Postby Hobbes » Wed Jul 01, 2015 10:59 am

Don't know if gear is of that much interest to the general HST readership, but it's an area that I follow somewhat to keep abreast of materials technology. As in almost all market segments, military demand is ultimately the key driver behind advances in materials development in the never ending quest for lighter, stronger, warmer & dryer.

For anyone who has read some of my opinions on the matter, I believe these advances in materials technology have dramatically altered the backpacking/hiking game. I think one of the more interesting effects of the growth in popularity of the PCT has been the wide-ranging adoption of ultra-light philosophy and gear.

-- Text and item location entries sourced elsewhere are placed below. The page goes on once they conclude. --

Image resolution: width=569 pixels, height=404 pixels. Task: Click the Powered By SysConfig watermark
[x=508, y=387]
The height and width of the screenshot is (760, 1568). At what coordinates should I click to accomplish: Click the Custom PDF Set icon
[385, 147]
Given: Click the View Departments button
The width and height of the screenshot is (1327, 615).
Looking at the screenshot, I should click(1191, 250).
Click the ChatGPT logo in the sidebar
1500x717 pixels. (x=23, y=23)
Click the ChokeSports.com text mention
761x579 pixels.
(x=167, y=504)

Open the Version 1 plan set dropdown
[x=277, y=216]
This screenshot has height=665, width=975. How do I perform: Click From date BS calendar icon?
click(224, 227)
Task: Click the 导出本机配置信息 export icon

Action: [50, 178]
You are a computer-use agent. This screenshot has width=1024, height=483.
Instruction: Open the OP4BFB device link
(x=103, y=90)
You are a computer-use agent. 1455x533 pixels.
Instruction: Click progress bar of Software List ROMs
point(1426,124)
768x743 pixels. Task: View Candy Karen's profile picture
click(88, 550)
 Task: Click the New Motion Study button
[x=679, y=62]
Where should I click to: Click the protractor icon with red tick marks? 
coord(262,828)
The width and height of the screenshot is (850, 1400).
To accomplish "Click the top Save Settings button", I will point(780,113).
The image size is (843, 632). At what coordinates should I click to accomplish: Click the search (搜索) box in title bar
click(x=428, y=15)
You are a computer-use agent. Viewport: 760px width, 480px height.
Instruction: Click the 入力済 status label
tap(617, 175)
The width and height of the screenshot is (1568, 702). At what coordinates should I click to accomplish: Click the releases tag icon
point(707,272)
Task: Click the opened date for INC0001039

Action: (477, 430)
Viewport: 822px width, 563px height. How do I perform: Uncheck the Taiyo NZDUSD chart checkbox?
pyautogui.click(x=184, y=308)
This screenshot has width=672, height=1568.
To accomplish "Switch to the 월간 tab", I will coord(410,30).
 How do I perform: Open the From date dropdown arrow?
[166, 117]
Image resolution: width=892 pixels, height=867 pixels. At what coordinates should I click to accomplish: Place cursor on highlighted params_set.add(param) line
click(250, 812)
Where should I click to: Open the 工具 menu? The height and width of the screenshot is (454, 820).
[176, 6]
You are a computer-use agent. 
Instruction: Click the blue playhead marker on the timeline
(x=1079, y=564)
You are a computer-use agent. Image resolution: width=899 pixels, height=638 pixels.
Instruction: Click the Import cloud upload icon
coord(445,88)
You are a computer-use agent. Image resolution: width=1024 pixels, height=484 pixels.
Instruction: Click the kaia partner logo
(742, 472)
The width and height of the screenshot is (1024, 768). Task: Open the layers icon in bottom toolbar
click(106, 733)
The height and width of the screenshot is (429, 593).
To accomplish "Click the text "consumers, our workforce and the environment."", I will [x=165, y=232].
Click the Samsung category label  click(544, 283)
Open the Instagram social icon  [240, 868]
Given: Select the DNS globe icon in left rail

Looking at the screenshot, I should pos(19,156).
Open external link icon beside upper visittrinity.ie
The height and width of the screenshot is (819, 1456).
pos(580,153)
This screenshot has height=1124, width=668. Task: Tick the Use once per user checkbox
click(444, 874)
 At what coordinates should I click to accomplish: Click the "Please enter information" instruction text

Even more interesting - at least from my perspective - are the specific kinds of materials, uses & techniques being adopted to achieve UL weight goals.

I mentioned on the meet-up thread (viewtopic.php?f=36&t=12006&start=156#p97686) that I built a new backpack out of Dyneema 210. Recently, the large Dutch company that produces this fabric bought out the manufacturer of Cuben - a smaller company from Mesa AZ. This article provides an excellent in-depth analysis of the possible impact from the buyout:

http://hikelighter.com/2015/06/20/cubic ... rp-buyout/

For the record, I see cuben fabric as having only one good possible area for backpacking: shelters. As someone who has made my own quilts, tarps, backpacks, etc, one of the first things you learn is how much material is needed for each - duh! The second is intended use - also duh! But seriously, it's pretty straightforward:

- quilt: 7 yards, needs to be able to both breath + have a durable water repellent surface
- shelter: 7+ yards, needs to be water proof (not just resistant), strong and tear resistant
- pack: 1 yard, needs to be strong & tear resistant

The reason Dyneema is so dominant in the pack arena is because even though it's heavier than Cuben, you simply don't need that much fabric, so the total weight savings is substantially muted ie can be measured in ounces. Compared to the ease of use in cutting, sewing, repairing & maintaining Dyneema, it's easy to see why that green cross-hatched fabric is on practically every PCTer back.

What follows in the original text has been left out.